Watching over Saddam in a former palace the soldiers dub ‘The Rock’ and regularly transporting their prisoner to his raucous trial, they gradually begin to question some of their firmest beliefs. Rather than the snarling beast they expect, Saddam proves confoundingly complex – voluble, charming and given to surprising displays of affection. Perhaps most shockingly, in his Spartan stoicism and the courage he shows in facing death he eventually becomes a role model.
Employing a timeline that switches between present and past, The Prisoner in His Palace contrasts the man entrusted to the Super Twelve’s care – a grandfatherly figure who proves ‘good company’ – with a younger version of Saddam who is unspeakably ruthless, views murder and torture as legitimate tools and constantly keeps those around him in a blind panic.

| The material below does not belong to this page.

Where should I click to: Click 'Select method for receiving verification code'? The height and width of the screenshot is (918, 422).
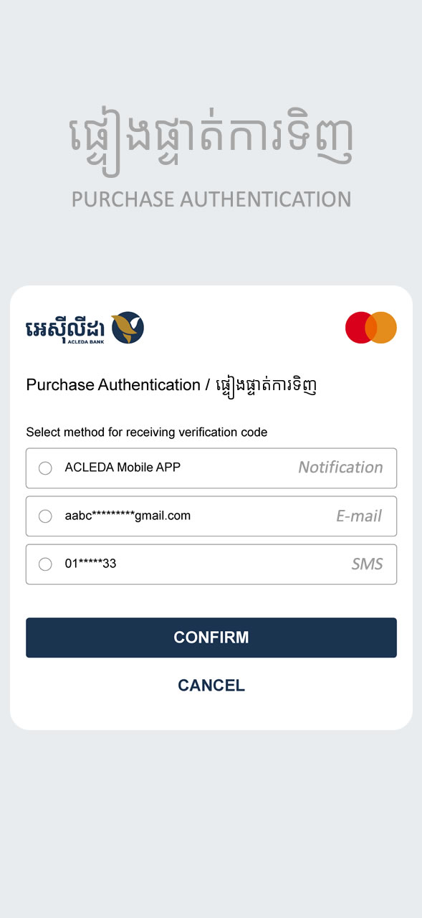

The magic of this book is that Bardenwerper keeps us on edge even though we know how it will end. We immediately sense that the Super Twelve will be forever changed by their experience, and we wonder if we ourselves will. In this artfully constructed narrative, Saddam, the ‘man without a conscience’, manages to get everyone around him to examine theirs.
Will Bardenwerper
Will Bardenwerper has contributed to The New York Times and The Washington Post. He served as an Airborne Ranger-qualified infantry officer in Iraq and was awarded a Combat Infantryman’s Badge and Bronze Star. In 2010, he joined the Pentagon as a Presidential Management Fellow, where he spent the next four years. He has an MA in international public policy from The Johns Hopkins University School of Advanced International Studies and a BA in English from Princeton. The Prisoner in His Palace is his first book.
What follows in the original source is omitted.